Object of the Week: Caterpillar Suit I
I wrote Walter Oltmann this morning to let him know I missed seeing his suit. Whenever I walk through the galleries, it always lures me in with its gleaming corona of gold bristles. Who dares to wear a suit that merges their identity with a caterpillar? We know Spider-Man and Batman embody the superhuman strength of hybrid gene pools, but the fuzzy caterpillar is not in that realm. The courage of the artist to envision this unheard of combination inspires new thinking––about how we relate to bugs, to defensive barriers, and to “other” identities. Of course, today, the word corona sticks out.
Walter writes back from Johannesburg, a city filled with lots of wire barriers. He, on the other hand, is a very calm and careful man who doesn’t bristle at all. He let me know that South Africans are now on total house confinement, no walks allowed. Everyone is concerned about the potential spread to communities that are ill equipped to handle this pandemic. At the moment, he’s busy working and has a new exhibition coming up. So many artists savor isolation, the chance to let their minds move freely, and focus on what to create. One upside of this time is the reminder that being quiet and alone is not to be feared.
But back to why this caterpillar stands out. It has a most unusual point of inspiration, conveyed in the opening line of a book, “As Gregor Samsa awoke one morning from uneasy dreams, he found himself transformed in his bed into a gigantic insect-like creature.” Franz Kafka wrote this to begin The Metamorphosis, published in 1915, a novella that tells the story of Gregor, a travelling salesman who is trapped by the tensions of not fitting into any social world. He works tirelessly for an oppressive firm, his family exploits his income, and he’s filled with tormented anxieties. So he wakes up and can’t move, and has been turned into an outcast insect. Right now, we are also waking up and unable to move in our usual routine. The new normal is lock down. We don’t have an insect body to contend with, but we do have the constant surrounding of the unknown keeping us on edge.
Meanwhile, Walter continues to weave wire, a medium he chose deliberately. He recalled seeing it used to create barriers for Johannesburg gold mine dumps and road embankments, and thought about how it was inexpensive, but underestimated, as he first wove carpets out of it. He also cites the way women of the KwaZulu-Natal region have woven with wire, and particularly colorful telephone wire that continues to be made into baskets. For this caterpillar, Walter chose gold anodized wire to elevate the insect to new heights. Gold has luminous and enduring allure, both as monetary wealth, and as a choice for the making of holy relics with images of saints and gods. Can a caterpillar be a new version of a very different kind of saint?
The 2015 PBS documentary Of Ants and Men highlights the life and work of famed American biologist E.O. Wilson, and highlights the often-overlooked value of insects in our ecosystem.
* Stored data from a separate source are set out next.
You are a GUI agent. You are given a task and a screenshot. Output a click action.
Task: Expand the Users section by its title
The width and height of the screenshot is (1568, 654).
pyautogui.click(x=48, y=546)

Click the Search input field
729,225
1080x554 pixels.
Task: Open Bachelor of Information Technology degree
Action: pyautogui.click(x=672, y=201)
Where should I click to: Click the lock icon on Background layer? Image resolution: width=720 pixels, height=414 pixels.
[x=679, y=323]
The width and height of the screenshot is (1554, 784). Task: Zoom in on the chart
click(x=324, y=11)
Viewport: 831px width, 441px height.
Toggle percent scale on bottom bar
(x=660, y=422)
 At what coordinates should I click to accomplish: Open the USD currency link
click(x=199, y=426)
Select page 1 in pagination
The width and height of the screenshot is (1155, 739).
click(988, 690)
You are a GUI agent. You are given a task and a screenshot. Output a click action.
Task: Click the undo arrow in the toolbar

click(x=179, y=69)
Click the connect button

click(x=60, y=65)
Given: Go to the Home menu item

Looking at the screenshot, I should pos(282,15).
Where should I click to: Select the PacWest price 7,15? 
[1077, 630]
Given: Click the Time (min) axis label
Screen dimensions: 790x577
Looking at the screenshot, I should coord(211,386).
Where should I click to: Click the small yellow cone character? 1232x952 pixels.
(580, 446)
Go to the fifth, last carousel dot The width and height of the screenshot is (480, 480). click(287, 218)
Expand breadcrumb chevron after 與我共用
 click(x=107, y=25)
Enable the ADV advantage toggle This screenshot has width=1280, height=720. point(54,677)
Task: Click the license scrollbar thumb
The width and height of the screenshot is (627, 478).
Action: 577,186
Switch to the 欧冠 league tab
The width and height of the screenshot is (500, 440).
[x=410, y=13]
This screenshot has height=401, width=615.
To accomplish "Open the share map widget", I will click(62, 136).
As Walter once said, “Spending an inordinate amount of time on making something that is usually considered insignificant, like an insect, does make us look differently at them. Observing misunderstood insects closely and interpreting them on a magnified scale throws up their particular adaptations and plays with our perspective that is fixed on their mechanical features and alien behavior and the threat they pose to us.” So here is a caterpillar that is inviting us to wear its suit, as we’re in the midst of an unprecedented metamorphosis, and ideas that encourage new awareness of the species on the planet, beyond human control, who are bound to be part of our transformation.